Der Text »
────────────────────────────────────────
Bei dem Namen „Van Gogh“ denkt der kunsthistorisch normal gebildete Bürger an Sonnenblumen, an bunte Boote am Badestrand und an wildbewegte Landschaften im gleißenden Sonnenlicht. Nur wenige Maler, selbst die Impressionisten nicht, haben einen derart unverwechselbaren und eindringlichen Malstil entwickelt wie er, und ein typisches Beispiel ist der oft gehörte und fast schon spontane Kommentar bei der Betrachtung eines nicht von diesem Maler stammenden Bildes: „der malt ja wie van Gogh“.
Das Frankfurter Städelmuseum hat sich jetzt in einer umfassenden Ausstellung mit der Frage beschäftigt, wie ein Maler posthum zu einer solchen Berühmtheit gelangen konnte, der zu Lebzeiten nur wenige Bilder und die noch zu Spottpreisen an seinen eigenen Bruder verkauft hatte. Er malte nur zehn Jahre lang und schuf in dieser Zeit um die 900 Werke. Dabei durchlief er von der herkömmlichen figurativ-naturgetreuen über eine impressionistische und sogar pointillistische Phase bis hin zu der pastos ausladenden Endphase die unterschiedlichsten Malstile, ein Zeichen dafür, wie wichtig, ja geradezu existenziell die Malerei für ihn war.
────────────────────────────────────────
Vorliegende Daten »
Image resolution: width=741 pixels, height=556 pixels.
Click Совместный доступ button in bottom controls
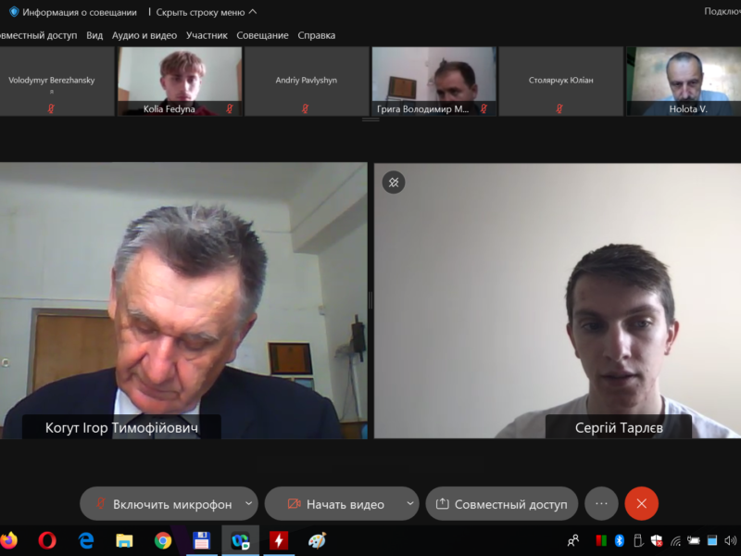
────────────────────────────────────────
Deine Aufgabe » Schreib aus dem Text über van Gogh die Stelle von „Das Frankfurter Städelmuseum“ bis „für ihn war.“ wortgetreu ab. Die Daten spielen hierfür keine Rolle.

Deine Antwort »
Das Frankfurter Städelmuseum hat sich jetzt in einer umfassenden Ausstellung mit der Frage beschäftigt, wie ein Maler posthum zu einer solchen Berühmtheit gelangen konnte, der zu Lebzeiten nur wenige Bilder und die noch zu Spottpreisen an seinen eigenen Bruder verkauft hatte. Er malte nur zehn Jahre lang und schuf in dieser Zeit um die 900 Werke. Dabei durchlief er von der herkömmlichen figurativ-naturgetreuen über eine impressionistische und sogar pointillistische Phase bis hin zu der pastos ausladenden Endphase die unterschiedlichsten Malstile, ein Zeichen dafür, wie wichtig, ja geradezu existenziell die Malerei für ihn war.